What is taking place in the Muslim world is basically a civil war. On one side you have the more moderate, secular Muslims who want the same things that most people want: peace, security, good jobs, family, etc. On the other side you have the Islamists who want a society based on their interpretation of the Koran. The most common victims of terrorist attacks, after all, are the moderate Muslims who constitute the majority of the population. From the beginning, the United States should have actively sought out these potential allies. This is a simple fact that has apparently been lost on many Americans. Too often, we like to understand the world in simplistic terms. Often, generic words such as “Arabs,” “Muslims,” or “terrorists” are used as if there is some single group out there that we are fighting against.
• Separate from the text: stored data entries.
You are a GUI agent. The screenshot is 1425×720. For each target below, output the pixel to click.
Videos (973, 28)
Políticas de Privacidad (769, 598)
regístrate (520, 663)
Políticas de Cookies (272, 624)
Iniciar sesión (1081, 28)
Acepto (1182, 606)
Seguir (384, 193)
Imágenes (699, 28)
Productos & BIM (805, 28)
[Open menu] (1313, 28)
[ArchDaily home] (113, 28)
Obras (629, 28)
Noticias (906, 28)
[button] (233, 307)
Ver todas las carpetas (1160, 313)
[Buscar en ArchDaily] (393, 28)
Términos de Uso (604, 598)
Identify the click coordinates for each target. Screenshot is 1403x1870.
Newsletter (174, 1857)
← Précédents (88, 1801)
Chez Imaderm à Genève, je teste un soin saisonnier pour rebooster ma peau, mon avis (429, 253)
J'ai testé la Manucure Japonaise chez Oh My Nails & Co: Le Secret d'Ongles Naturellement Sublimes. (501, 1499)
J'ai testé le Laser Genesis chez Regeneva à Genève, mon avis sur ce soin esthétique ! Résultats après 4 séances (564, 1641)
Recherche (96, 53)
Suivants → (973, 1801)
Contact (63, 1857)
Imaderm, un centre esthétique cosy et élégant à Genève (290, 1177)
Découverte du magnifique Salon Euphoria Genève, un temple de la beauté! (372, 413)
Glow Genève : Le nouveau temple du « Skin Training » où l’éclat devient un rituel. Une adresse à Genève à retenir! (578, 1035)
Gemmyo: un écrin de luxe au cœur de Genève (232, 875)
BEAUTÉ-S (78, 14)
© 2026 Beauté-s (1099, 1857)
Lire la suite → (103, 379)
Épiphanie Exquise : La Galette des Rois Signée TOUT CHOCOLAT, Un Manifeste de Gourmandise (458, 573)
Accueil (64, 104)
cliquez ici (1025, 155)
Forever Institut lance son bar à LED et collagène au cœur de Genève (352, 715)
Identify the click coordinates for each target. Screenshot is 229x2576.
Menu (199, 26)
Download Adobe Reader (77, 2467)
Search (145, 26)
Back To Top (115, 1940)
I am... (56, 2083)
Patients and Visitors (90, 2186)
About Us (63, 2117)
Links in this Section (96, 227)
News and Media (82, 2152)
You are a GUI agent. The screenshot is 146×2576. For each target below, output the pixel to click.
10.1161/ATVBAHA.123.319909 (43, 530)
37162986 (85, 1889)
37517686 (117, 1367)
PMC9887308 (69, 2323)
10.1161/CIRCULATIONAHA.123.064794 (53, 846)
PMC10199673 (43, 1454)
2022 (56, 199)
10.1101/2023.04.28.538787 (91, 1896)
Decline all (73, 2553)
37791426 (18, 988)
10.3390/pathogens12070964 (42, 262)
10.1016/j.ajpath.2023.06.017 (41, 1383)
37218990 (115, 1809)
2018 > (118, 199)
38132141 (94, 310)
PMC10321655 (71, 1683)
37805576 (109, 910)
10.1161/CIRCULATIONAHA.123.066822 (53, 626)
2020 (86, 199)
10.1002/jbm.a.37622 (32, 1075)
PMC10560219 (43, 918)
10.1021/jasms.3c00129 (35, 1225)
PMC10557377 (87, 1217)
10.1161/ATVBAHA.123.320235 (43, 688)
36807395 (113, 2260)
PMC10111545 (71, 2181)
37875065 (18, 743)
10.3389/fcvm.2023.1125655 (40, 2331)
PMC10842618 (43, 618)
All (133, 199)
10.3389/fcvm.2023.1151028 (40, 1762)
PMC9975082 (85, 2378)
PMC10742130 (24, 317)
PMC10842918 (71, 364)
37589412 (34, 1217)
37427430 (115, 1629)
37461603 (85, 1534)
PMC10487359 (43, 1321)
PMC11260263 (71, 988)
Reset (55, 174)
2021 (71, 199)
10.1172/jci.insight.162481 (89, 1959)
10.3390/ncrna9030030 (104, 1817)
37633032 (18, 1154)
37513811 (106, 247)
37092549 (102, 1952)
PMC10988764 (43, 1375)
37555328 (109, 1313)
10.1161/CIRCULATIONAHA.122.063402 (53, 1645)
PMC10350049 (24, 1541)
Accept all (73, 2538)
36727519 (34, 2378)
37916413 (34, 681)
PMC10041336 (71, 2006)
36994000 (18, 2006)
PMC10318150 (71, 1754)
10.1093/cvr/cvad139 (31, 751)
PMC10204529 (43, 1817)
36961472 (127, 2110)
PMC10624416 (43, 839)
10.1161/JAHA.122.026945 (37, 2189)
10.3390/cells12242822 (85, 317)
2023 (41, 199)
By failing to recognize the complexity and divisions that exist within the Muslim world, the United States has often found itself alienating, attacking and fighting against the wrong people. The Iraq invasion, in particular, is the ultimate example of a counterproductive war. By targeting the kind of a leader that Islamic extremist groups generally hate, we essentially did Al Qaeda a favor. We took out a lousy ruler, and we created widespread anger that made it easier for terrorist recruiters.
The Iraq War shows what can happen when you misunderstand and inaccurately identify your enemy. There are signs, however, that military leaders and policy makers have grown a bit wiser over the years. Efforts have been made in Iraq and Afghanistan to find people within these countries willing to work with Americans rather than fight them. I get the sense, however, that too many efforts are still focused on trying to snuff out terrorism through brute force. Presidents, after all, whether Republican or Democrat, do not want to be labeled as soft. I just hope that our new President, as he has been stepping up military efforts in Afghanistan, recognizes that fighting is not the only way to go. The focus should be on results, not appearances of strength. Of course, we live in a democracy. And in a nation with large numbers of uninformed voters, the wisest actions might not win elections.